The Pittsburgh Dance Council resumed its season after more than three months with Compagnie Kafig, which brought its own jolt of Brazilian sunshine and good humor to a dreary Pittsburgh winter.
Saturday night's audience at the Byham Theater roared its approval at the group, billed as hip-hop but displaying so much more. For Compagnie Kafig wasn't just about the spectacular tricks -- head spins, angular acrobatics et. al. -- that we have seen on television and in the movies. It was about the choreography, something that set this bouncing, good natured group of 11 apart from the rest of the pack.
More importantly, this was a chance to see the roots of American hip-hop in what we now know as capoeira, born of necessity in Brazilian slavery to learn how to defend themselves and disguise it through dance. In Compagnie Kafig, what we found was the indomitable spirit that gave it its buoyant style, now translated into a smart entertainment package.
Another story unfolded through the choreographer, Mourad Merzouki, who comes from Lyon, France, where the ensemble is based. Apparently Mr. Merzouki uses different performers for his projects and saw a Brazilian group of street performers, who inspired him to choreograph a work on them.

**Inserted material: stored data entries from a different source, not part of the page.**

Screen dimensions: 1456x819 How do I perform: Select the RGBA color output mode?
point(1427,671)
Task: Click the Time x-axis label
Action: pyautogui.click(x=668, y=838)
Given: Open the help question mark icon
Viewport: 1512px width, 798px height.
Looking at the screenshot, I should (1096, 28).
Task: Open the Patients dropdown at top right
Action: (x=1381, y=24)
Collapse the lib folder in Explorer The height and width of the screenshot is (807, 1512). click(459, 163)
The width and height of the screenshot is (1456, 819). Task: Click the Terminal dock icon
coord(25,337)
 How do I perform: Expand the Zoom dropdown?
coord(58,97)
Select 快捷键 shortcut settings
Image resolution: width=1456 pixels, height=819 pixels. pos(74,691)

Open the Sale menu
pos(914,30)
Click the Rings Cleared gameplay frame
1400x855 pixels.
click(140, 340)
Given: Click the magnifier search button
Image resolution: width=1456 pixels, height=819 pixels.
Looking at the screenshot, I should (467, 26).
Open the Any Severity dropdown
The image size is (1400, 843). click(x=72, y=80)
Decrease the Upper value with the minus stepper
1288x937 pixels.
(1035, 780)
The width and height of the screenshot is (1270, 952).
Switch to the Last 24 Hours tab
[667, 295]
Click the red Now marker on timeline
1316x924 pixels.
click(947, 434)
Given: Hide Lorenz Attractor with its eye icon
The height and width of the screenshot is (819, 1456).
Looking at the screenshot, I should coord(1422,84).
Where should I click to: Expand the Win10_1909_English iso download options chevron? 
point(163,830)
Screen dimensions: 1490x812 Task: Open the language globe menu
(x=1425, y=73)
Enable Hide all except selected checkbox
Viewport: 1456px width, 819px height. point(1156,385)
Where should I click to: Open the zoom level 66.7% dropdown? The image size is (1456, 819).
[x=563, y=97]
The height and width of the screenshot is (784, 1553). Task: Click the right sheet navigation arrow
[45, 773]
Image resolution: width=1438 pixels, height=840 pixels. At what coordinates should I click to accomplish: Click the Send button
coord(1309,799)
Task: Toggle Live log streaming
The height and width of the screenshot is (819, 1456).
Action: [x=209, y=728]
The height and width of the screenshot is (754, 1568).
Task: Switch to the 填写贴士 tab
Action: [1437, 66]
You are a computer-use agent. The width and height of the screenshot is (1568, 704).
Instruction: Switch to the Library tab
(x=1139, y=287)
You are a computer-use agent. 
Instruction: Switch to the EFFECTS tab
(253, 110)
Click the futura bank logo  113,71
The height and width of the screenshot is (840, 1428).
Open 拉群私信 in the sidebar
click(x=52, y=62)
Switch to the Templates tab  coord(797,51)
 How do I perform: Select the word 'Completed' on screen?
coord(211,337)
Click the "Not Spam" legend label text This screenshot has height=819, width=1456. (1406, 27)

It was a match made in heaven.
The second work on the sold-out performance, "Agwa," was the result. Conceived in 2008, its simple premise was "Water." That importance is unquestioned, both environmentally and as a support system for human life. But in this instance, Mr. Merzouki also captured the thirst the Brazilians had for movement.
The result was magical, simply using about 100 plastic cups and, yes, some water.
It began with an undulating duo, moving amid a small forest of randomly arranged cups, some arranged, some stacked. Gradually the stacks mysteriously began to collapse, until one dancer disgustedly commented, "We must redo everything!"
And that they did, forming a line as they crawled across the stage like human street sweepers, leaving in their wake perfectly organized rows of cups for their dance landscape.
They were content to undulate across the back, until one dancer exploded, along with the audience, to a swell in the music, executing perfectly timed backflips and an aerial somersault without disturbing a single glass prop.
Mr. Merzouki was not only rhythmically astute, but melodically aware of the whimsical musical arrangements, ranging from ethnic to stormy weather to downright quirky.
As for the choreography, it imaginatively went from a hard physicality to finger-driven. And for that we must give them snaps.
The opening work, "Correria," made in 2011 and translated as "Running," signified the rat race that dominates our lives.
And that they did, beginning with a trio of men on their backs, feet peddling in the air. They began to chant, then to run in circles, joined by others as drums took over.
There was a brief tribute to traditional capoeira, with its back-and-forth steps and spinning kicks, when all of a sudden they began to lift the men onto their shoulders. Surprise was a key element.
The choreographic patterns melting into each other with an escalating sophistication. It proved that hip-hop had finally arrived, serious in innovation and fresh in imagination.